According to police sources and the Citizen Police Liaison Committee (CPLC), on the morning of March 10, two activists of the militant Sunni organization Sipah-I-Sahaba Pakistan (SSP) were gunned down in the Landhi area of Karachi. That afternoon, a powerful bomb explosion outside a Shi'a mosque in Malir district killed 12 persons, including 8 children. On March 12, assailants entered a building in Karachi, gathered seven men from three Shi'a families, and shot them. The assailants, who are thought to be members of the SSP or hired killers, were later arrested and are being tried for those murders.

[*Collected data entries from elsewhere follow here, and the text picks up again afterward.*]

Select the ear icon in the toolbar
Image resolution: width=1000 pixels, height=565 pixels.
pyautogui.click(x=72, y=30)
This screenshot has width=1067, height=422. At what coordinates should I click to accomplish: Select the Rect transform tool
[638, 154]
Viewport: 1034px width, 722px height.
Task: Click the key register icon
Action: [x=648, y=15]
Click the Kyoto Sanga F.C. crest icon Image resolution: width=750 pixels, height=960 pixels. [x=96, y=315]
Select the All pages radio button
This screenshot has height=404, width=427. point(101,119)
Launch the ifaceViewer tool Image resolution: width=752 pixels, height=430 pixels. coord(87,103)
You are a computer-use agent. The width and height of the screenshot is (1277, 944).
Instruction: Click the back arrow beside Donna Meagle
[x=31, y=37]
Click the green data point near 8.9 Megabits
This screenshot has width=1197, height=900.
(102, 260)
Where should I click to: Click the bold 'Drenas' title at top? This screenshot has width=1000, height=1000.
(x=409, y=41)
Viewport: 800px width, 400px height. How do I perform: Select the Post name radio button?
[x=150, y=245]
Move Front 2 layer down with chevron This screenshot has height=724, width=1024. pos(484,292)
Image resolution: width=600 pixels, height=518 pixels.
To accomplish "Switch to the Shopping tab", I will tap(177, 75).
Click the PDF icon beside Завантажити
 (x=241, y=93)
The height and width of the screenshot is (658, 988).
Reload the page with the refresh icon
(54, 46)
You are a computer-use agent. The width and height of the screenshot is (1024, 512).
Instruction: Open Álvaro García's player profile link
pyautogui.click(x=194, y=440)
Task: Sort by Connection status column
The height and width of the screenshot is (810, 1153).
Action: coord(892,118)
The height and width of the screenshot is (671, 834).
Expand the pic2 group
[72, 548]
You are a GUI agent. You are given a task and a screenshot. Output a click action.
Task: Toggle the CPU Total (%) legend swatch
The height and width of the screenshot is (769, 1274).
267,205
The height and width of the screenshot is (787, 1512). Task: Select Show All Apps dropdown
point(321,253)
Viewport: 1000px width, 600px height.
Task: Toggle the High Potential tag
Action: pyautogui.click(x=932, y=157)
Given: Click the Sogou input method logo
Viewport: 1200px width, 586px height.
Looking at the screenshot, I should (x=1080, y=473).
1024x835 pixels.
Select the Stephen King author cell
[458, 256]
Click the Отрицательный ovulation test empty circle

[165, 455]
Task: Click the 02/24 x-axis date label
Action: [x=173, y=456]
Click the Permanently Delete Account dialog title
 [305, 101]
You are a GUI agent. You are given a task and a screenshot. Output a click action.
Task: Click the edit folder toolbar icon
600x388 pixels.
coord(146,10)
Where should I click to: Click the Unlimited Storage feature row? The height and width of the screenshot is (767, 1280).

The SSP is mentioned again, on p. 457 thus:

On August 24, a group from the radical Sunni Siph-e-Sahaba (SSP) attacked and ransacked the British Broadcasting Corporation (BBC) office in Islamabad and physically beat the BBC correspondent and a member of his staff. They were protesting a BBC documentary on the SSP's sectarian activities in Pakistan. SSP Chief Maulana Zia-ur-Rehman Farroqi publicly claimed responsibility for the incident, saying that it was intended as a peaceful protest, not a sacking of the office. The Prime Minister publicly deplored the attack and Punjab police arrested Farroqi, but later released him.

Another mention of SSP activities is noted on p. 461 of the TR, vol. 2:

Anwar Yaqub Masih, a Christian arrested in 1993 on the charge of uttering "blasphemous phrases against the Prophet Mohammed", has served 2 years in the Faisalabad District Prison awaiting the conclusion of his trial. Following the February acquittal of Salamat and Rehmat Masih by the High Court, SSP activists announced that "as the courts were not likely to punish blasphemers" they would themselves kill Anwar Masih. In March following defense counsel Asma Jehangir's application for transfer of the case from Samundri to Faisalabad, the Lahore High Court ordered the staying of the proceedings at Samundri until further notice. Anwar Masih remains in prison.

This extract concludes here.